Kristen Bell and Dax Shepard in Hit & Run. (Handout)

Dax Shepard wrote and co-directed Hit & Run, an obvious labour of love aimed right at his beloved co-star: a 1967 Lincoln Continental helped along by a 700 HP LS7.

Plot? Characterization? Chemistry with his real-life fiancee and cast-mate Kristen Bell?

Forget all that - this movie is about a muscle car. This is a special car the size of a boat with a $15,000 engine. It can't go forward without smoking wheels, only starts in slo-mo and runs with a thrumming engine that can be heard for miles around by car-loving males in rutting season. Or something like that.

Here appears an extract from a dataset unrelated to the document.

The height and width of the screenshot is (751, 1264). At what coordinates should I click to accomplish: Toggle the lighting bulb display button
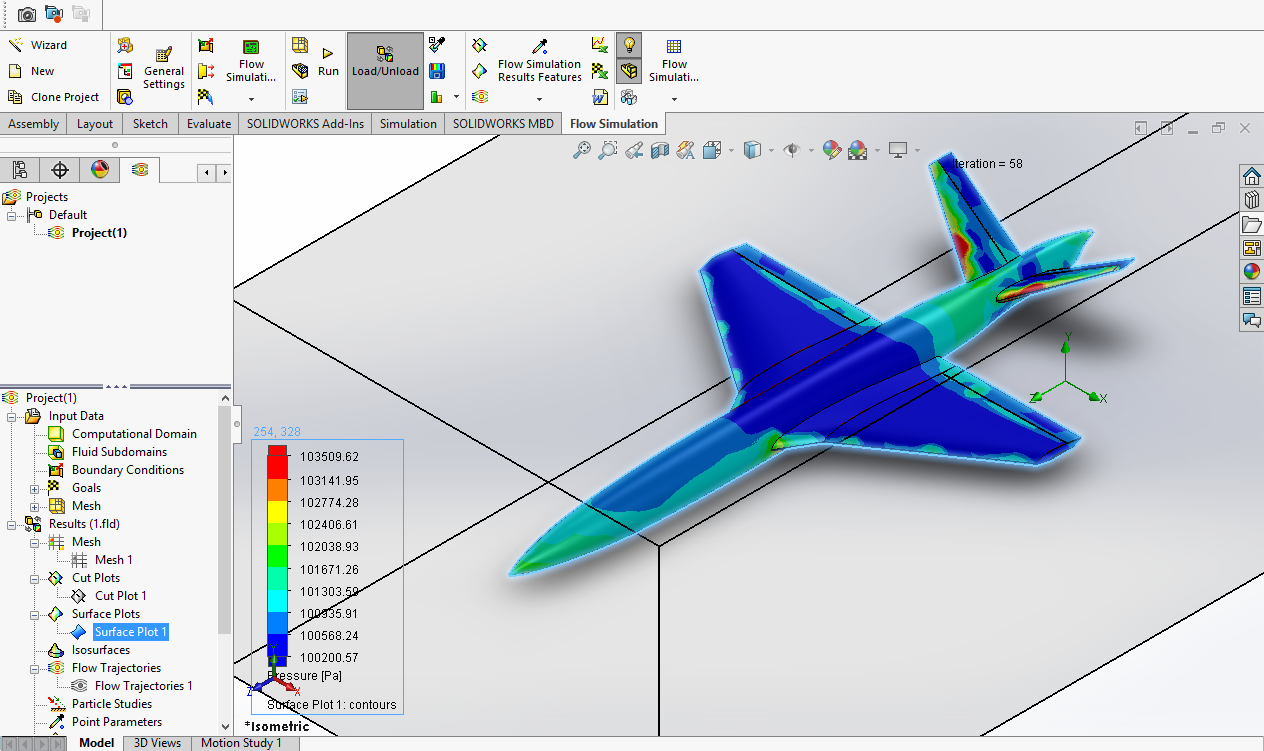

Shepard is Charlie Bronson and Bell is Annie, and they star as a happy couple living somewhere in the middle of nowhere. They've been together about a year, and are still getting to know each other; then, she gets a terrific job opportunity in L.A. and he offers to drive her to her job interview.

There is a problem: Charlie is in the witness protection program and he's not supposed to go to Los Angeles. He's not supposed to go anywhere. He's supposed to lie low, report to the marshall (Tom Arnold) charged with protecting him and prepare to testify against some bad guys.

But he goes to L.A. anyway. He and Annie are pursued by her old boyfriend, who is convinced Charlie is a villain, by his old gang, which includes Bradley Cooper with dreadlocks and by the aforementioned Tom Arnold, who will not give up on his witness. Hilarity does not exactly ensue. It sort of runs off in all directions.

The chase scenes are oddly devoid of energy, and are usually interrupted by couples chit-chat between Charlie and Annie. She whines at him about honesty; he blathers at her about a zen approach to living in the moment. Although both actors play attractive characters here, their dialogue sounds like outtakes from couples' therapy.

Cameos from such actors as Jason Bateman, Kristin Chenoweth, Beau Bridges and David Koechner are fun to look at, but can't detract from the film's jumbled emotions -- it's a romance, it's a drama, it's a comedy, it's a road movie, it's an auto-body experience. Whatever it is, we didn't love it.